### To do
Output each entry exactly as written.
======== Data for this task
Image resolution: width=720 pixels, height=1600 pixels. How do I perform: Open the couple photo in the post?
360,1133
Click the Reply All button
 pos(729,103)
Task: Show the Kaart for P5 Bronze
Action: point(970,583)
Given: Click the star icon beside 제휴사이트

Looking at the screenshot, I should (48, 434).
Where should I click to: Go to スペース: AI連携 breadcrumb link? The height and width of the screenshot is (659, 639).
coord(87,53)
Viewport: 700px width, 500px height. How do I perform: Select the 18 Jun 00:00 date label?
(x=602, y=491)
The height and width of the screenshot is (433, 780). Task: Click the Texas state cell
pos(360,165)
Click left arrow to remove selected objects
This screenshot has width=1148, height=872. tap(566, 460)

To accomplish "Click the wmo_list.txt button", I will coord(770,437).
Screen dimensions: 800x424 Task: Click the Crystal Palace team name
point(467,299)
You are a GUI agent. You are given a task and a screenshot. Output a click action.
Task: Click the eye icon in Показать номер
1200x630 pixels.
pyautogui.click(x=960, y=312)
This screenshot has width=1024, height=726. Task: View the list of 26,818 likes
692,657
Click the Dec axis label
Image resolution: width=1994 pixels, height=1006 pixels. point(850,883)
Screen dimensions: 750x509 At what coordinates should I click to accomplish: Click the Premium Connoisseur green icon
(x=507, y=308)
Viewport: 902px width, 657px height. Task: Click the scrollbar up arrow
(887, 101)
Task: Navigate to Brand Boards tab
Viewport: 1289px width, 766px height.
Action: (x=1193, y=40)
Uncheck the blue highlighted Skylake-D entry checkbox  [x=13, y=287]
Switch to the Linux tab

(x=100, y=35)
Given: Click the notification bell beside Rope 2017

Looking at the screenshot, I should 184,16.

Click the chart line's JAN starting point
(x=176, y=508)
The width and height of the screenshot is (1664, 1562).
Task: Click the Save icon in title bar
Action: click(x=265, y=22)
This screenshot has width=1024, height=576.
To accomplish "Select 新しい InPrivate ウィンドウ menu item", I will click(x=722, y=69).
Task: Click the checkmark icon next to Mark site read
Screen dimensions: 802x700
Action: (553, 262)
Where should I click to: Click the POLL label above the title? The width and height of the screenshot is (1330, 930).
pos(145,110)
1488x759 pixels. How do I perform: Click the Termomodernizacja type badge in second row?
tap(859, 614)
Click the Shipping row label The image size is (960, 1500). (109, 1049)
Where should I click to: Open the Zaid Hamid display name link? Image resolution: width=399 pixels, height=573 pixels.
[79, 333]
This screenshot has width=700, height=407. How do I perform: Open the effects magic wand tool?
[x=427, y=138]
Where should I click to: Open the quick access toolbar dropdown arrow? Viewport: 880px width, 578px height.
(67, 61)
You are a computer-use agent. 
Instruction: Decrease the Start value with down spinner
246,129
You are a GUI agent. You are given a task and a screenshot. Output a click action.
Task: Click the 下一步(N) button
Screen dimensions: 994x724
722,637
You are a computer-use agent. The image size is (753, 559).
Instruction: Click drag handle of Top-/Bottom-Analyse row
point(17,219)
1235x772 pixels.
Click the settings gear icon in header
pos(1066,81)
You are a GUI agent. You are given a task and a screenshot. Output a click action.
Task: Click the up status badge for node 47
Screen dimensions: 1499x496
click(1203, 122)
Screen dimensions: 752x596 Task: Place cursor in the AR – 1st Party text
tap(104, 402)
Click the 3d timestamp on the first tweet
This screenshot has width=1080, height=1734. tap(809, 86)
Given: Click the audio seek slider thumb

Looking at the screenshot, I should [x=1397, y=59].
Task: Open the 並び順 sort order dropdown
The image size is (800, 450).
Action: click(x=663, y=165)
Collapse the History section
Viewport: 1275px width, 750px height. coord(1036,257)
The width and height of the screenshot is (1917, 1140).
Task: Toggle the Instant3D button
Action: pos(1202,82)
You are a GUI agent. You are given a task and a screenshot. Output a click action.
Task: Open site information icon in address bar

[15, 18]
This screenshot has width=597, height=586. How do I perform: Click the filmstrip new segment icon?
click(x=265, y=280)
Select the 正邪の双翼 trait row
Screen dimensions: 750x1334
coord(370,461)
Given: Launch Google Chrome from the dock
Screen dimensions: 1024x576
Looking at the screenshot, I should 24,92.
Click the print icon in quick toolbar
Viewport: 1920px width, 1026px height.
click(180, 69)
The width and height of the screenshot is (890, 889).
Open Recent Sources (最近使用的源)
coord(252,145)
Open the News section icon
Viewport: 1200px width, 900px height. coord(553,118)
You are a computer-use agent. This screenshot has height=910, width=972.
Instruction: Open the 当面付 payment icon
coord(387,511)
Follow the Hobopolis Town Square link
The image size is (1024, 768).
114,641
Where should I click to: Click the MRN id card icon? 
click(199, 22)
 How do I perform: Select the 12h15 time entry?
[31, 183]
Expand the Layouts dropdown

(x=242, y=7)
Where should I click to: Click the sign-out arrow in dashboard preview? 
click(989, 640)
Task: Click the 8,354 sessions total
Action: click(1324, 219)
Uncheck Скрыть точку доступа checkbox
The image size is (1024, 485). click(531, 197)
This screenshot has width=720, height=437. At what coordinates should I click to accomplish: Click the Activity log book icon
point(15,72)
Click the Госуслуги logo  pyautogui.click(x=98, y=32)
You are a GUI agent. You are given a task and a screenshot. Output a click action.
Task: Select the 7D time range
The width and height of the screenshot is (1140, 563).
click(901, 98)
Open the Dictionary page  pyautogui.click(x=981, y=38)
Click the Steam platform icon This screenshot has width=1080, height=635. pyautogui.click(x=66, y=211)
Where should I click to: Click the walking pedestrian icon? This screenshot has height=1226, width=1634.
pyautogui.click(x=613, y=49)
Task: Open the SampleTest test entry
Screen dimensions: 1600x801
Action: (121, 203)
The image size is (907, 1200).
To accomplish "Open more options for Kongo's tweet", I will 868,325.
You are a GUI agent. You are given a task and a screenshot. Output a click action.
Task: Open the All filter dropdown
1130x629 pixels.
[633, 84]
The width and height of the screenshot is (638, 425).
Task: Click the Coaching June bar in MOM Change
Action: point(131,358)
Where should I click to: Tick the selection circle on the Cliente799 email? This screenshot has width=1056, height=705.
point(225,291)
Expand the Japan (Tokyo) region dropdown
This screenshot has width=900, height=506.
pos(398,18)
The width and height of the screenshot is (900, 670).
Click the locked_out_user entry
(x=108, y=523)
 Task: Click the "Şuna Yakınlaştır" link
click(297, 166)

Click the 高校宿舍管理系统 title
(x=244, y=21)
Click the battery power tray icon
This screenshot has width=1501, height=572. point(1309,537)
================
### Output for this task
Image resolution: width=720 pixels, height=1600 pixels. How do I perform: Open the couple photo in the post?
360,1133
Click the Reply All button
 pos(729,103)
Task: Show the Kaart for P5 Bronze
Action: point(970,583)
Given: Click the star icon beside 제휴사이트

Looking at the screenshot, I should (48, 434).
Where should I click to: Go to スペース: AI連携 breadcrumb link? The height and width of the screenshot is (659, 639).
coord(87,53)
Viewport: 700px width, 500px height. How do I perform: Select the 18 Jun 00:00 date label?
(x=602, y=491)
The height and width of the screenshot is (433, 780). Task: Click the Texas state cell
pos(360,165)
Click left arrow to remove selected objects
This screenshot has width=1148, height=872. tap(566, 460)

To accomplish "Click the wmo_list.txt button", I will coord(770,437).
Screen dimensions: 800x424 Task: Click the Crystal Palace team name
point(467,299)
You are a GUI agent. You are given a task and a screenshot. Output a click action.
Task: Click the eye icon in Показать номер
1200x630 pixels.
pyautogui.click(x=960, y=312)
This screenshot has width=1024, height=726. Task: View the list of 26,818 likes
692,657
Click the Dec axis label
Image resolution: width=1994 pixels, height=1006 pixels. point(850,883)
Screen dimensions: 750x509 At what coordinates should I click to accomplish: Click the Premium Connoisseur green icon
(x=507, y=308)
Viewport: 902px width, 657px height. Task: Click the scrollbar up arrow
(887, 101)
Task: Navigate to Brand Boards tab
Viewport: 1289px width, 766px height.
Action: (x=1193, y=40)
Uncheck the blue highlighted Skylake-D entry checkbox  [x=13, y=287]
Switch to the Linux tab

(x=100, y=35)
Given: Click the notification bell beside Rope 2017

Looking at the screenshot, I should 184,16.

Click the chart line's JAN starting point
(x=176, y=508)
The width and height of the screenshot is (1664, 1562).
Task: Click the Save icon in title bar
Action: click(x=265, y=22)
This screenshot has width=1024, height=576.
To accomplish "Select 新しい InPrivate ウィンドウ menu item", I will click(x=722, y=69).
Task: Click the checkmark icon next to Mark site read
Screen dimensions: 802x700
Action: (553, 262)
Where should I click to: Click the POLL label above the title? The width and height of the screenshot is (1330, 930).
pos(145,110)
1488x759 pixels. How do I perform: Click the Termomodernizacja type badge in second row?
tap(859, 614)
Click the Shipping row label The image size is (960, 1500). (109, 1049)
Where should I click to: Open the Zaid Hamid display name link? Image resolution: width=399 pixels, height=573 pixels.
[79, 333]
This screenshot has width=700, height=407. How do I perform: Open the effects magic wand tool?
[x=427, y=138]
Where should I click to: Open the quick access toolbar dropdown arrow? Viewport: 880px width, 578px height.
(67, 61)
You are a computer-use agent. 
Instruction: Decrease the Start value with down spinner
246,129
You are a GUI agent. You are given a task and a screenshot. Output a click action.
Task: Click the 下一步(N) button
Screen dimensions: 994x724
722,637
You are a computer-use agent. The image size is (753, 559).
Instruction: Click drag handle of Top-/Bottom-Analyse row
point(17,219)
1235x772 pixels.
Click the settings gear icon in header
pos(1066,81)
You are a GUI agent. You are given a task and a screenshot. Output a click action.
Task: Click the up status badge for node 47
Screen dimensions: 1499x496
click(1203, 122)
Screen dimensions: 752x596 Task: Place cursor in the AR – 1st Party text
tap(104, 402)
Click the 3d timestamp on the first tweet
This screenshot has width=1080, height=1734. tap(809, 86)
Given: Click the audio seek slider thumb

Looking at the screenshot, I should [x=1397, y=59].
Task: Open the 並び順 sort order dropdown
The image size is (800, 450).
Action: click(x=663, y=165)
Collapse the History section
Viewport: 1275px width, 750px height. coord(1036,257)
The width and height of the screenshot is (1917, 1140).
Task: Toggle the Instant3D button
Action: pos(1202,82)
You are a GUI agent. You are given a task and a screenshot. Output a click action.
Task: Open site information icon in address bar

[15, 18]
This screenshot has width=597, height=586. How do I perform: Click the filmstrip new segment icon?
click(x=265, y=280)
Select the 正邪の双翼 trait row
Screen dimensions: 750x1334
coord(370,461)
Given: Launch Google Chrome from the dock
Screen dimensions: 1024x576
Looking at the screenshot, I should 24,92.
Click the print icon in quick toolbar
Viewport: 1920px width, 1026px height.
click(180, 69)
The width and height of the screenshot is (890, 889).
Open Recent Sources (最近使用的源)
coord(252,145)
Open the News section icon
Viewport: 1200px width, 900px height. coord(553,118)
You are a computer-use agent. This screenshot has height=910, width=972.
Instruction: Open the 当面付 payment icon
coord(387,511)
Follow the Hobopolis Town Square link
The image size is (1024, 768).
114,641
Where should I click to: Click the MRN id card icon? 
click(199, 22)
 How do I perform: Select the 12h15 time entry?
[31, 183]
Expand the Layouts dropdown

(x=242, y=7)
Where should I click to: Click the sign-out arrow in dashboard preview? 
click(989, 640)
Task: Click the 8,354 sessions total
Action: click(1324, 219)
Uncheck Скрыть точку доступа checkbox
The image size is (1024, 485). click(531, 197)
This screenshot has width=720, height=437. At what coordinates should I click to accomplish: Click the Activity log book icon
point(15,72)
Click the Госуслуги logo  pyautogui.click(x=98, y=32)
You are a GUI agent. You are given a task and a screenshot. Output a click action.
Task: Select the 7D time range
The width and height of the screenshot is (1140, 563).
click(901, 98)
Open the Dictionary page  pyautogui.click(x=981, y=38)
Click the Steam platform icon This screenshot has width=1080, height=635. pyautogui.click(x=66, y=211)
Where should I click to: Click the walking pedestrian icon? This screenshot has height=1226, width=1634.
pyautogui.click(x=613, y=49)
Task: Open the SampleTest test entry
Screen dimensions: 1600x801
Action: (121, 203)
The image size is (907, 1200).
To accomplish "Open more options for Kongo's tweet", I will 868,325.
You are a GUI agent. You are given a task and a screenshot. Output a click action.
Task: Open the All filter dropdown
1130x629 pixels.
[633, 84]
The width and height of the screenshot is (638, 425).
Task: Click the Coaching June bar in MOM Change
Action: point(131,358)
Where should I click to: Tick the selection circle on the Cliente799 email? This screenshot has width=1056, height=705.
point(225,291)
Expand the Japan (Tokyo) region dropdown
This screenshot has width=900, height=506.
pos(398,18)
The width and height of the screenshot is (900, 670).
Click the locked_out_user entry
(x=108, y=523)
 Task: Click the "Şuna Yakınlaştır" link
click(297, 166)

Click the 高校宿舍管理系统 title
(x=244, y=21)
Click the battery power tray icon
This screenshot has width=1501, height=572. point(1309,537)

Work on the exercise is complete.